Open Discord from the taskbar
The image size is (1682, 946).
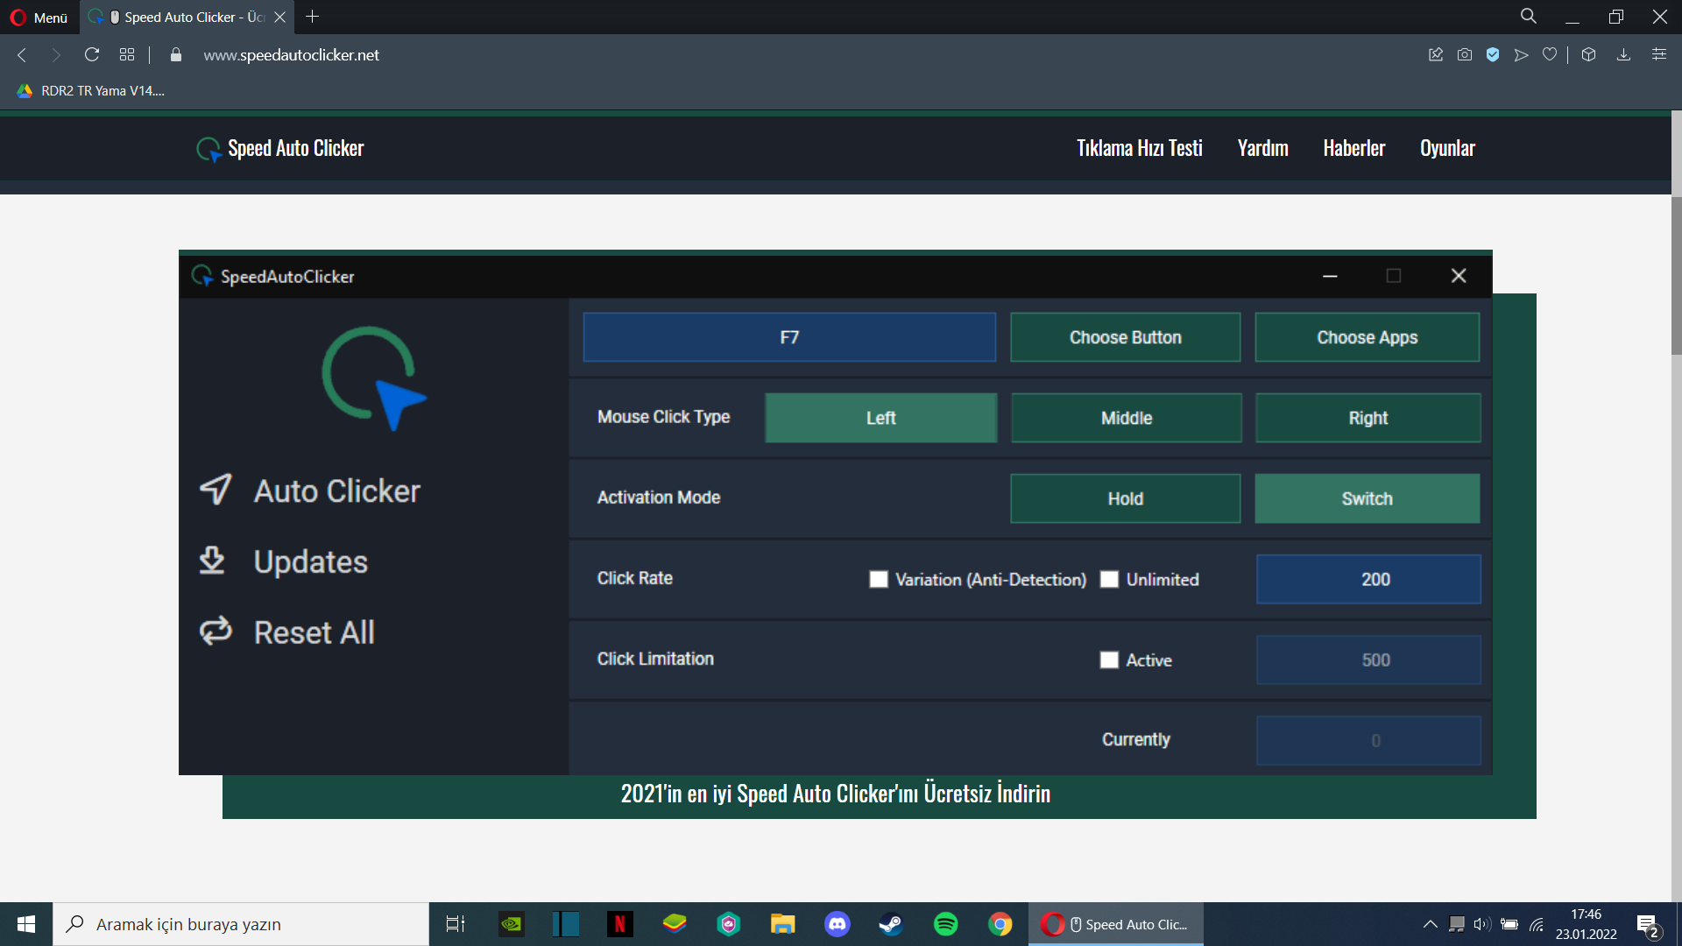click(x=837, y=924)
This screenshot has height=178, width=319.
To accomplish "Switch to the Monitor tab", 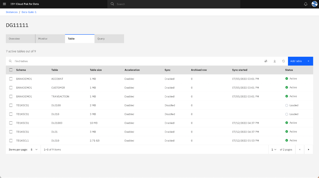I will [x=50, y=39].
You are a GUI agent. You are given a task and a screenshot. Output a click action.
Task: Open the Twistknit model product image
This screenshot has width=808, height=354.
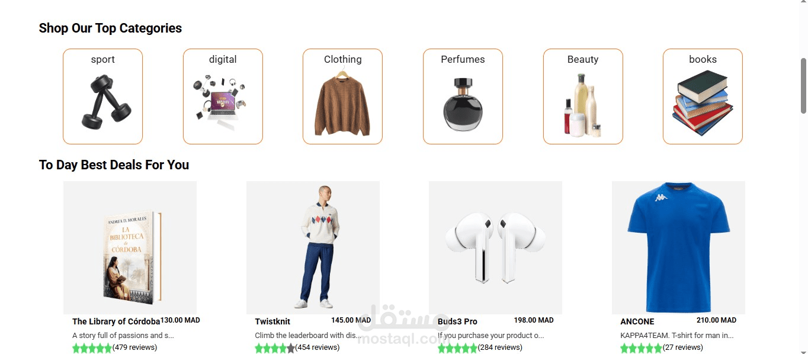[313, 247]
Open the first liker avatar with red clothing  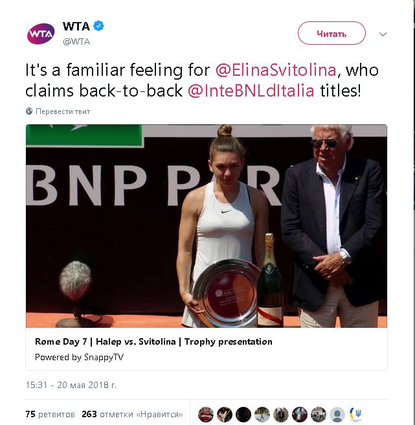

══════════════════════════════

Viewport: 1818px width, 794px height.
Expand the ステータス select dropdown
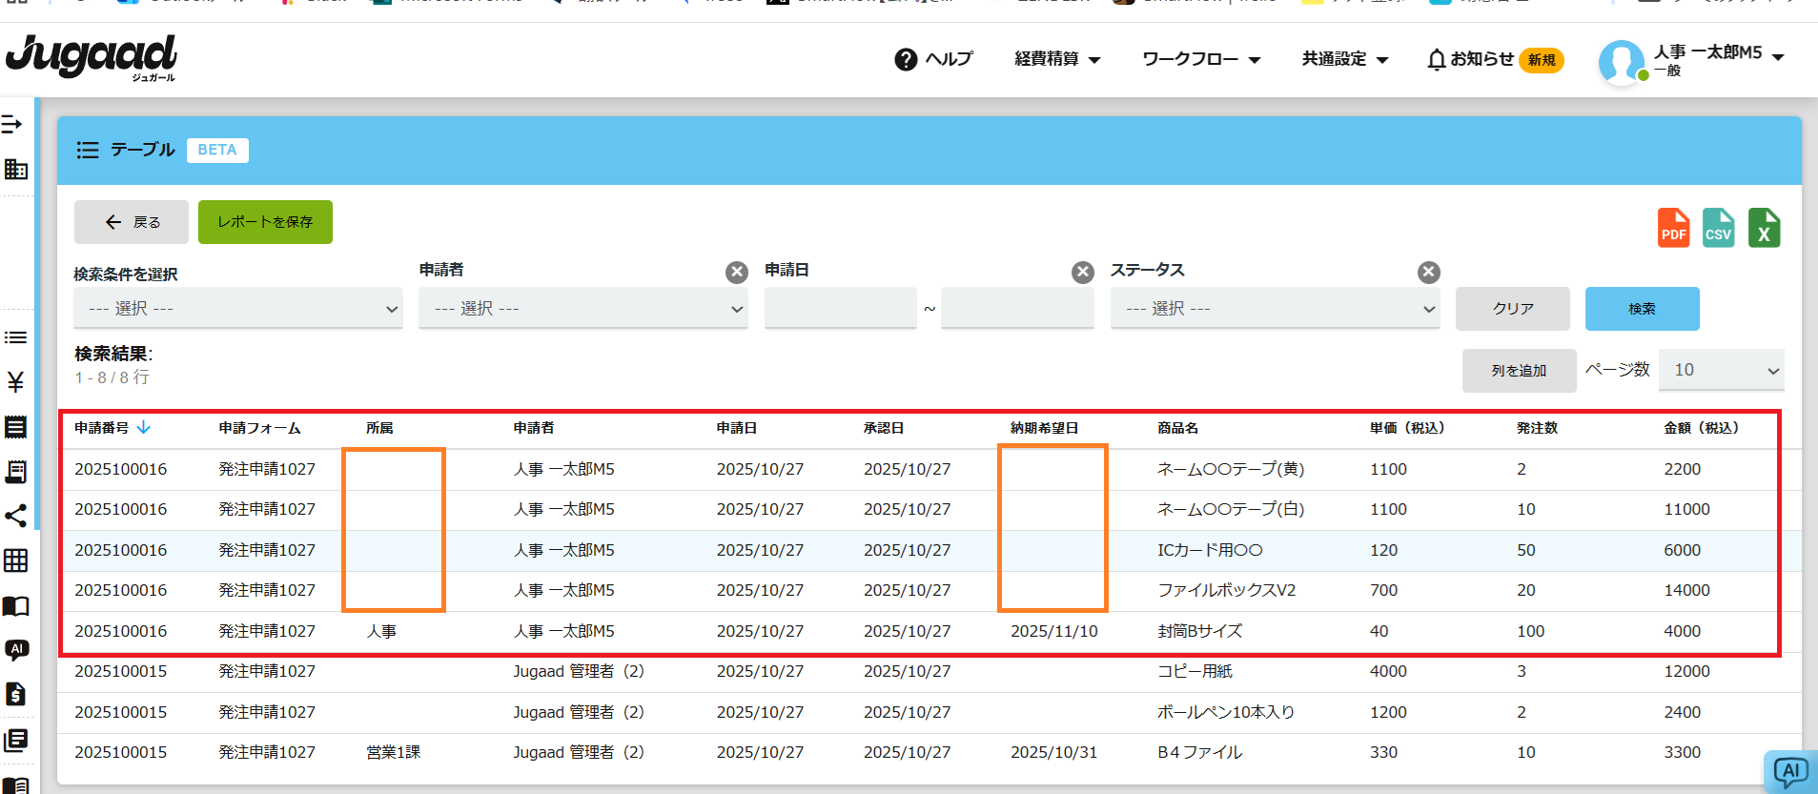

══════════════════════════════

**What is being asked:** Pull out, word for word, the listing lines from the one containing "You are a GUI" through the one containing "Open the first", both included. Leave the pictures out.

**Response below:**
You are a GUI agent. You are given a task and a screenshot. Output a click action.
Task: Open the Twistknit model product image
This screenshot has width=808, height=354.
[313, 247]
Open the first liker avatar with red clothing  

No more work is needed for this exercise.